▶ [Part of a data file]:

Start

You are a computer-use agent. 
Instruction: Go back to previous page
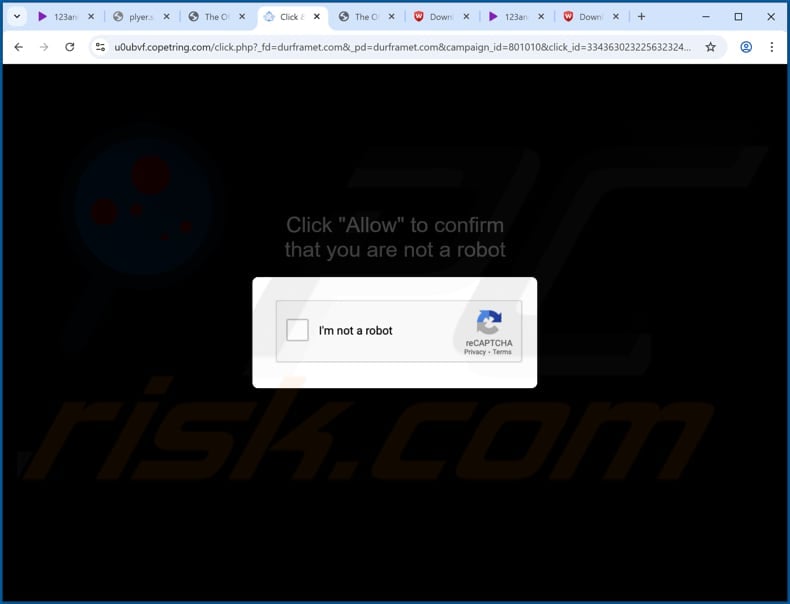coord(19,47)
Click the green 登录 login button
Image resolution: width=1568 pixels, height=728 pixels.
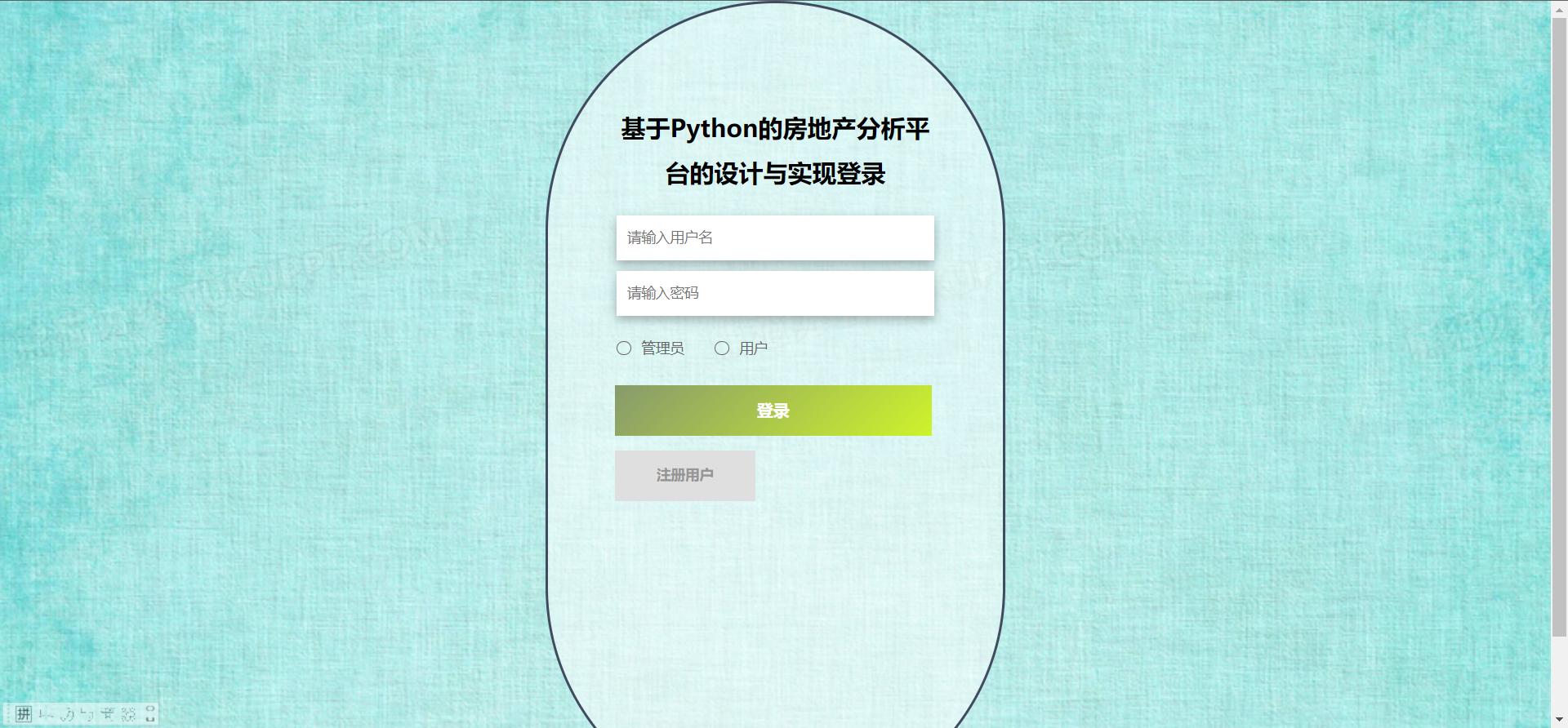773,411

End

▶ [Aim]:
Return every line of the records above verbatim, omitting the pictures.

▶ [Answer to this task]:
You are a computer-use agent. 
Instruction: Go back to previous page
coord(19,47)
Click the green 登录 login button
Image resolution: width=1568 pixels, height=728 pixels.
773,411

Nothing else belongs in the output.